Q. What is a pressure vacuum breaker assembly (PVB)?

A. Two styles of PVBs are available: (1) Pressure Vacuum Breaker and (2) Spill Resistant Vacuum Breaker. A PVB is a mechanical backflow prevention assembly that consists of an independently acting, spring-loaded check valve and an independently acting, spring-loaded air inlet valve on the discharge side of the check valve. It includes shutoff valves at each end of the assembly and is equipped with test cocks. A PVB may be used to isolate health or non-health hazards but is effective against back-siphonage only.

 

Q. What is a double check valve assembly (DCVA)?

A. A DCVA is a mechanical backflow prevention assembly that consists of two independently acting, spring-loaded check valves. It includes shutoff valves at each end of the assembly and is equipped with test cocks. A DCVA is effective against back-pressure  backflow and back-siphonage but should be used to isolate only non-health hazards.

Q. Why do backflow preventers have to be tested periodically?

A. To ensure the proper operation of a backflow prevention assembly, it must be tested and certified upon installation and at least once a year thereafter if installed to protect from a health hazard situation. The Texas Commission on Environmental Quality and local water suppliers oversee these state requirements.

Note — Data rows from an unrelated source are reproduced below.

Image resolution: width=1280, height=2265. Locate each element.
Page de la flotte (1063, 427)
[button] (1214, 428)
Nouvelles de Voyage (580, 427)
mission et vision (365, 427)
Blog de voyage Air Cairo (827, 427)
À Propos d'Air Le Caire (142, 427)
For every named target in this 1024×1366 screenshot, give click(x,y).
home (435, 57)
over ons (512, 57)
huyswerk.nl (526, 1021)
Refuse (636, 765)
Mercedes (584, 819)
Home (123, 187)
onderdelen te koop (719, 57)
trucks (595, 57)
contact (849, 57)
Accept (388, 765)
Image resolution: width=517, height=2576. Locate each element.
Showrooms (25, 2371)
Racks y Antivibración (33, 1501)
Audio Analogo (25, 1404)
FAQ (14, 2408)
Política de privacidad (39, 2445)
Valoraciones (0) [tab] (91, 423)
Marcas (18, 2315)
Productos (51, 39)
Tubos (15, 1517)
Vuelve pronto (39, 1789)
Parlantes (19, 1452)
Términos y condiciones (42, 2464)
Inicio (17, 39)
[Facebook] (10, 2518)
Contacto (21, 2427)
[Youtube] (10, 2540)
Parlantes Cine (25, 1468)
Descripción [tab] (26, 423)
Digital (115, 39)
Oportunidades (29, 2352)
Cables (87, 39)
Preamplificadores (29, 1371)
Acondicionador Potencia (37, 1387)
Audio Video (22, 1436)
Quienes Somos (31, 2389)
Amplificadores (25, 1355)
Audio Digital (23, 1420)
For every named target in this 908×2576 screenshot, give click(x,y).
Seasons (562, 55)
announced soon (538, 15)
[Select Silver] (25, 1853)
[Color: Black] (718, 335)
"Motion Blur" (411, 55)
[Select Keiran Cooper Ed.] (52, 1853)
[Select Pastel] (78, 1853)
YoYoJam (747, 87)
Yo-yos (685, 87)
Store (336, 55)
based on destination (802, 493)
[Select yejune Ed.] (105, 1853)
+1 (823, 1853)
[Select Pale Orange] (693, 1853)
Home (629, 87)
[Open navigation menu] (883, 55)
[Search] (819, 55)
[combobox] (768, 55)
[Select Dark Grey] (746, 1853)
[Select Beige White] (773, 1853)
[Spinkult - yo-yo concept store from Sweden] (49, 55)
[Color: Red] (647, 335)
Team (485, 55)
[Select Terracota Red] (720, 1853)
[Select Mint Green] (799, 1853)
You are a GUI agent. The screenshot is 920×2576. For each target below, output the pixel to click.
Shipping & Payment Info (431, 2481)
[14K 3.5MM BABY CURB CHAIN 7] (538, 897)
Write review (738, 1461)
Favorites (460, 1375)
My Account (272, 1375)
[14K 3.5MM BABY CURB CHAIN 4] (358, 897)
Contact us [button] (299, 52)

Mechanical backflow prevention assemblies have internal seals, springs and moving parts that are subject to fouling, wear or fatigue. Also, mechanical backflow preventers and air gaps can be bypassed. Therefore, all backflow prevention assemblies have to be tested periodically to ensure that they are functioning properly. Mechanical backflow prevention assemblies have to be tested with properly calibrated gauge equipment.